_WORK REQUEST A_
In the article on farm pesticides and childhood leukemia, what years of California cancer incidence records did the researchers use?
_WORK REQUEST B_
Transcribe the passage of the article on farm pesticides and childhood leukemia that lies between "The findings are" and "EPA’s classification system.", inclusive.

_STUDY TEXT_
“Researchers used California public records of cancer incidence from 1998-2011, alongside statewide pesticide use reports (California is the only state to make this information publicly accessible and searchable) and land-use data. This combination of methods allowed them to precisely locate pesticide applications by linking them with their respective crops.”
Published: 04 March 2020
Exposure to carcinogenic farm pesticides increases pregnant mother’s risk of her child developing leukemia, study finds
Pregnant mothers living in areas where carcinogenic pesticides have been used are at increased risk of their child developing acute leukemia, according to a new study published in the International Journal of Hygiene and Environmental Health by researchers at the University of California, Los Angeles.
The findings are based on a review of pesticide use data in rural agricultural areas of California, where many minority, low-income and farmworker communities live. The environmental nonprofit Beyond Pesticides commented that under current laws, the US Environmental Protection Agency (EPA) permits the use of cancer-causing pesticides on the grounds that a certain number of cancers (anywhere from 1 in 1,000 to 1 in 1,000,000, based on the pesticide in question) should be considered an “acceptable risk”.
In the new study, increased risks were found for childhood acute lymphoblastic leukemia (ALL) from exposure to any pesticide defined as carcinogenic by the US EPA’s classification system.

_ENTRIES SHOWN_

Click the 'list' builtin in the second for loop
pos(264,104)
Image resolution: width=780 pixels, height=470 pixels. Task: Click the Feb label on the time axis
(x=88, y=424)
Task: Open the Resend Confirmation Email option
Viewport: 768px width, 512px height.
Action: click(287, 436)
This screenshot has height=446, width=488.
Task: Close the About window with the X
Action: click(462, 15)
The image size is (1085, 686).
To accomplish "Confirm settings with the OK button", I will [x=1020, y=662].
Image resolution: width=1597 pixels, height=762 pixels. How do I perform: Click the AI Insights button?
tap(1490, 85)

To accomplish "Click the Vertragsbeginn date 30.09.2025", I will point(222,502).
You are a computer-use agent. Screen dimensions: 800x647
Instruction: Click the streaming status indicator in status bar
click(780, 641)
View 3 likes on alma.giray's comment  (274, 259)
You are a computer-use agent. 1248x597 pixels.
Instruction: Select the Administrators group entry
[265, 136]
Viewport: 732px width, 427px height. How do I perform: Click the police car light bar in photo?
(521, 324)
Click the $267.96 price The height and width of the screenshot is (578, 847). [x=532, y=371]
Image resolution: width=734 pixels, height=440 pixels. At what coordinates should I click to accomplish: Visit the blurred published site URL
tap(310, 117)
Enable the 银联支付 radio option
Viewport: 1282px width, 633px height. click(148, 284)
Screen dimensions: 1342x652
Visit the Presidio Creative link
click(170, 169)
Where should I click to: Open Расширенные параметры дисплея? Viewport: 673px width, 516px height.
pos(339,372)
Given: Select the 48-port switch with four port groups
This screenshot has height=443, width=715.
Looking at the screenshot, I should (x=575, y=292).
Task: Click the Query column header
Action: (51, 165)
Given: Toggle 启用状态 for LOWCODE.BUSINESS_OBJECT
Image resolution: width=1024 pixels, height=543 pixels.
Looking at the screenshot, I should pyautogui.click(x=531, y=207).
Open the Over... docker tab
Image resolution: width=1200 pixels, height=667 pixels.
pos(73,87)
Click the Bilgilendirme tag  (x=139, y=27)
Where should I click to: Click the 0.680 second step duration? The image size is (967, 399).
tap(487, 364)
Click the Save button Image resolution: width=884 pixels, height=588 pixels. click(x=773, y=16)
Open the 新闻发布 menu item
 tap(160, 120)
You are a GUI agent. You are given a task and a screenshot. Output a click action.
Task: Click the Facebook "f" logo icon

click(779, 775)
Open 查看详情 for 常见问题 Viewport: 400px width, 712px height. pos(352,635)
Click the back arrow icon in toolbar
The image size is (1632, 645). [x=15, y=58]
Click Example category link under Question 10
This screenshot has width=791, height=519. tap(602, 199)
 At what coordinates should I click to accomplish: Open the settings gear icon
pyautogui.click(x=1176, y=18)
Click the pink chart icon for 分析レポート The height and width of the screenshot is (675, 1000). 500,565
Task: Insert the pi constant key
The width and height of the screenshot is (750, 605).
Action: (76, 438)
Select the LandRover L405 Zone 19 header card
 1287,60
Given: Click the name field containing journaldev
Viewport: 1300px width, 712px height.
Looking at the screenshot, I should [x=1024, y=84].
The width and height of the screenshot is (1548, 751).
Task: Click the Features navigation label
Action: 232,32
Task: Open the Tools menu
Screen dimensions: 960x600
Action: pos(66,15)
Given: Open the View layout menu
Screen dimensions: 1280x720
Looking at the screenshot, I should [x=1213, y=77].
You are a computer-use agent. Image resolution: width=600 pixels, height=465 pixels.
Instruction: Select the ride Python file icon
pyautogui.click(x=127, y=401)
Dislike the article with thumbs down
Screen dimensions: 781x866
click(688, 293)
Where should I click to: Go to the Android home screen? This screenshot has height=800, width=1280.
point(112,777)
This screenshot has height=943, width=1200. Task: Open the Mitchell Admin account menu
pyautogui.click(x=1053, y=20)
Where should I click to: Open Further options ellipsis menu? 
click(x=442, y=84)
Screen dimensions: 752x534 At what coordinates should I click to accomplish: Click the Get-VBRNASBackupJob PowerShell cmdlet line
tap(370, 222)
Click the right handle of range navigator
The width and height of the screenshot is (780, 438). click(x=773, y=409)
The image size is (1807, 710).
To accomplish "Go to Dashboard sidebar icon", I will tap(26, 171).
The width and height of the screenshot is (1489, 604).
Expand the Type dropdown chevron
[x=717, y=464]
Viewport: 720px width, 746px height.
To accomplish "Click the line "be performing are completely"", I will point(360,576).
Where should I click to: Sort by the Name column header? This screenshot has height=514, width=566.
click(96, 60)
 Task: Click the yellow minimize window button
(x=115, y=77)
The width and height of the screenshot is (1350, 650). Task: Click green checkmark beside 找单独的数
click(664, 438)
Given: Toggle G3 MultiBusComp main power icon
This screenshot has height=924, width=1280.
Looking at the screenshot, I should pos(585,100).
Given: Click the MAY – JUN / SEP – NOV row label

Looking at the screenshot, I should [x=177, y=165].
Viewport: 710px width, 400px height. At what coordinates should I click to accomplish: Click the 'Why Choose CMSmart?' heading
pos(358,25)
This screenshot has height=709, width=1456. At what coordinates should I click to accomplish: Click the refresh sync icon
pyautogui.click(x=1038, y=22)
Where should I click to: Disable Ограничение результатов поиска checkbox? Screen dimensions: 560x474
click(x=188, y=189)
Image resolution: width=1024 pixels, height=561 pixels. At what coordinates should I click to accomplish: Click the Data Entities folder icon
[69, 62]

_EXERCISE ANSWER A_
1998-2011

_EXERCISE ANSWER B_
The findings are based on a review of pesticide use data in rural agricultural areas of California, where many minority, low-income and farmworker communities live. The environmental nonprofit Beyond Pesticides commented that under current laws, the US Environmental Protection Agency (EPA) permits the use of cancer-causing pesticides on the grounds that a certain number of cancers (anywhere from 1 in 1,000 to 1 in 1,000,000, based on the pesticide in question) should be considered an “acceptable risk”.
In the new study, increased risks were found for childhood acute lymphoblastic leukemia (ALL) from exposure to any pesticide defined as carcinogenic by the US EPA’s classification system.